In Part Two, I demonstrate that employment outcomes have differed in important respects from the automation theorists’ predictions. I analyse the contemporary dynamics of the global labour market and consider the solutions automation theorists have proposed, notably UBI, before going on to consider, as a thought experiment, an alternative approach to achieving a post-scarcity future. First, however, I will argue that it is crucial that we reconceive of the present situation as marked not by the imminent arrival of mass unemployment, as automation theorists suggest, but by continuously rising under-employment. A survey of worldwide vistas of insecure work shows that this new reality has already been accepted by wealthy elites. Turning the tide towards a more humane future will therefore depend on masses of working people refusing to accept a persistent decline in the demand for their labour, and the rising economic inequality it entails. Struggles against these outcomes are already unfolding across the globe. If they fail, maybe the best we will get is a slightly higher social wage in the form of UBI. However, we should not be fighting for this goal, but rather to inaugurate a post-scarcity planet.

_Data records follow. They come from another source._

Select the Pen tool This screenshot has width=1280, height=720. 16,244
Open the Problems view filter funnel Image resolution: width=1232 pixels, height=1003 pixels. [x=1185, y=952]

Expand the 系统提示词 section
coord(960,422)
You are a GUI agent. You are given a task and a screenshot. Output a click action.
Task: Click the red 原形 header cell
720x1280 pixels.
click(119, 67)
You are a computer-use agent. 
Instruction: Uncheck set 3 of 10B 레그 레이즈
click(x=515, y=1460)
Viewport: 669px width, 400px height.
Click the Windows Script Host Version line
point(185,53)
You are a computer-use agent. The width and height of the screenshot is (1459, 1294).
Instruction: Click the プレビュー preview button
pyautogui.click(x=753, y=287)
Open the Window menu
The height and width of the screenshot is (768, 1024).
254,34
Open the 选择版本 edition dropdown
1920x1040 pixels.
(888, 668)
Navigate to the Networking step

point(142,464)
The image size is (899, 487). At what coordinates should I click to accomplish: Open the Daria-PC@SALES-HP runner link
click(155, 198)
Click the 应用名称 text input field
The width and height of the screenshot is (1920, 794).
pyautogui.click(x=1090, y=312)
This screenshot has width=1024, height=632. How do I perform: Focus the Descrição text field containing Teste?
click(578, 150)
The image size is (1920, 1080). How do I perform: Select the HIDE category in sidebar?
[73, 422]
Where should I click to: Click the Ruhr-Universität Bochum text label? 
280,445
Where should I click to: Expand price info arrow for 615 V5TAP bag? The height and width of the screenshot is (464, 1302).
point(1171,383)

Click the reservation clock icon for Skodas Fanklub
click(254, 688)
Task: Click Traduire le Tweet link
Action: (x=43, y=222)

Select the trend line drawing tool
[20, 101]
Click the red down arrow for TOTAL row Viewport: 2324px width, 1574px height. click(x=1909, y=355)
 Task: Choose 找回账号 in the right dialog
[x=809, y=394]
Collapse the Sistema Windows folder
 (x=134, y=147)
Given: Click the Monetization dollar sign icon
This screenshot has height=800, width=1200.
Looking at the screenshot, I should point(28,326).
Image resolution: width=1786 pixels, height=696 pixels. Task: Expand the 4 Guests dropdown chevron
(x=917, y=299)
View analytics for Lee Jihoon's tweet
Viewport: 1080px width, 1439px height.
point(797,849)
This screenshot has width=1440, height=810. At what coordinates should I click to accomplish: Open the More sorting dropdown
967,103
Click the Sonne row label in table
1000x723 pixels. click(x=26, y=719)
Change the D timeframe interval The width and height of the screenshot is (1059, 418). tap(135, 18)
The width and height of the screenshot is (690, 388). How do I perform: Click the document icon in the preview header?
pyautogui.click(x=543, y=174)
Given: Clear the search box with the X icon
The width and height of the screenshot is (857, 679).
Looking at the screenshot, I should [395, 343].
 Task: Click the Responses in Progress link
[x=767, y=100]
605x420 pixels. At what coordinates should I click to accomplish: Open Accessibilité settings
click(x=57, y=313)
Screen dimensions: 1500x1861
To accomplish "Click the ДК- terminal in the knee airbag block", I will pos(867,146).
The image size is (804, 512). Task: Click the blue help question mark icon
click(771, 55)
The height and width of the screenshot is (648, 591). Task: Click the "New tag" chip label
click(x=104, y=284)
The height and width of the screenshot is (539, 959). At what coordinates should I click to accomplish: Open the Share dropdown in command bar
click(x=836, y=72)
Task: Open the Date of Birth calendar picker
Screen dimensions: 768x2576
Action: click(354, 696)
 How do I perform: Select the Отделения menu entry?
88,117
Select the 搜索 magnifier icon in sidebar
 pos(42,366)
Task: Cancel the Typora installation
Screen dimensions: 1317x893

So the problem isn’t being driven by automation, but by global deindustrialization caused by decline in demand and industrial overcapacity, which in turn sparked greater degrees of precarity. However, Benanay grudgingly concedes that even though the automation theorists are ‘wrong’ about what has led us here, increased automation in the face of deindustrialization and output decline can still now lead to enormously increased joblessness.
The only hope?
Major shifts in the forms of government intervention in the economy are adopted only under massive social pressure, such as, in the course of the 20th century, the threat of communism or of civilizational collapse. Today, policy reforms could emerge in response to pressure coming from a new mass movement, aiming to change the basic makeup of the social order.
5 people on why they keep working past age 65 | Rachel Hartman profiles some people over 65 who are still working, all for different reasons.
Bad candidate experiences chase away nearly half of job seekers | Staggering number.